Poin utama dari peraturan ini adalah melarang seorang laki-laki untuk menikahi mantan istrinya jika dia sudah menikah dengan lelaki lain.
Bahkan jika suami keduanya menceraikannya atau mati, dia tidak bisa kembali ke suami pertamanya. Melakukannya adalah “kekejian di hadapan Tuhan” (Ulangan 24: 4) tindakan seperti itu sama seperti percabulan.
Alasannya adalah bahwa jika seorang suami dapat dengan mudah menikah lagi dengan wanita yang sama, perceraian akan menjadi bentuk “legal” dari melakukan perzinahan.
Para nabi lainnya mengkonfirmasih hal tersebut, misalnya Yeremia berkata..
“Jika seorang pria menceraikan istrinya dan dia pergi darinya dan menjadi istri orang lain, akankah dia kembali kepadanya? Bukankah tanah itu akan sangat tercemar? ”(Yer 3: 1)
Penting untuk dicatat bahwa apa yang dikecam keras oleh hukum Musa bukanlah pernikahan kembali seorang wanita yang diceraikan, tetapi pernikahannya dengan suami pertamanya setelah berakhirnya pernikahan keduanya.
Ulangan 24: 1-4 menunjukkan bahwa Musa berusaha untuk mengekang kejahatan perceraian dengan meminta suami untuk memberikan surat perceraian kepada istrinya untuk melindunginya setelah pernikahannya dengan pria lain.

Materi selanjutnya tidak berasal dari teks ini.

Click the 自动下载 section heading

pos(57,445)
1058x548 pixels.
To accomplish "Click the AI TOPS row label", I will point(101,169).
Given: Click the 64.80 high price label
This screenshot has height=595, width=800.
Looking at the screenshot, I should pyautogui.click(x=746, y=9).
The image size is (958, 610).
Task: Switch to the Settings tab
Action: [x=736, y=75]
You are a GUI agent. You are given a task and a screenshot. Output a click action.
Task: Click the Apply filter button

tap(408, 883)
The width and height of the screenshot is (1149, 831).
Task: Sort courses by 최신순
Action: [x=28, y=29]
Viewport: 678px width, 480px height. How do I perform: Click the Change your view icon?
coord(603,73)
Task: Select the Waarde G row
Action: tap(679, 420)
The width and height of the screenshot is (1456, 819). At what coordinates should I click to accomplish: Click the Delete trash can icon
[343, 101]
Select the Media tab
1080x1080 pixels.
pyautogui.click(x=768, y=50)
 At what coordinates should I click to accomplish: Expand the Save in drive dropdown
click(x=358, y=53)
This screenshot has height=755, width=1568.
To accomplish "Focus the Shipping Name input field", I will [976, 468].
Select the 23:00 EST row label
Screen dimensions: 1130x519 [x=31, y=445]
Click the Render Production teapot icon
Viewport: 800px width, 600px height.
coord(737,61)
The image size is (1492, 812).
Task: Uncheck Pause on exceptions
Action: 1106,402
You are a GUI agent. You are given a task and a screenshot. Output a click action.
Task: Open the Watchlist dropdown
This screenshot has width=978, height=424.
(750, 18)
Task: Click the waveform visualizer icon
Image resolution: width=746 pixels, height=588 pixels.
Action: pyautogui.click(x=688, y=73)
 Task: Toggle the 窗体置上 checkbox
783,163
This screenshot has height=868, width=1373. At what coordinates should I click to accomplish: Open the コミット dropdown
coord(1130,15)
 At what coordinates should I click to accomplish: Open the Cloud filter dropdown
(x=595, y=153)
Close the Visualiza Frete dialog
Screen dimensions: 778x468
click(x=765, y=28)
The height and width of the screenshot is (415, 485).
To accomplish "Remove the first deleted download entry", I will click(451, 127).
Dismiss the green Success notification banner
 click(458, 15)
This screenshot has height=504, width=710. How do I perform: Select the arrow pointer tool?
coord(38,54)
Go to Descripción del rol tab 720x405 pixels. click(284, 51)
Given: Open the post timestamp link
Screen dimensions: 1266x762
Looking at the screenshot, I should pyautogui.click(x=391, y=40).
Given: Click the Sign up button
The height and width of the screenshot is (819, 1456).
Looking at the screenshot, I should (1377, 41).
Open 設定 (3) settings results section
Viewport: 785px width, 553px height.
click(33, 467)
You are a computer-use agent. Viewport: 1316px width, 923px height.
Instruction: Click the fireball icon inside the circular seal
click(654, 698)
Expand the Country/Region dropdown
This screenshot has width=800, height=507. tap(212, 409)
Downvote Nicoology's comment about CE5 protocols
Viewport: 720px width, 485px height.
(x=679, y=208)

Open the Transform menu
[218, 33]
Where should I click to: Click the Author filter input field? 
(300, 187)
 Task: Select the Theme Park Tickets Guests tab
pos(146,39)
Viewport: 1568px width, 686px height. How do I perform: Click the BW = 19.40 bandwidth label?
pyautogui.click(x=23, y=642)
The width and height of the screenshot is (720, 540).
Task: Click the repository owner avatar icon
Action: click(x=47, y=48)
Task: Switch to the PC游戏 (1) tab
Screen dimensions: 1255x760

Jadi, Musa tidak mengubah rencana asli Allah untuk pernikahan yaitu perjanjian yang kudus dan permanen.
Itu hanya memberikan perlindungan bagi istri yang diceraikan ketika hati yang berdosa melanggar rencana asli Allah dalam pernikahan.
Musa tidak pernah menganjurkan perceraian. Musa sejalan dengan Yesus dalam hal pernikahan, sebagaimana yang Yesus konfirmasi bahwa Musa memiliki prinsip yang sama dengan Tuhan, tidak ada perceraian.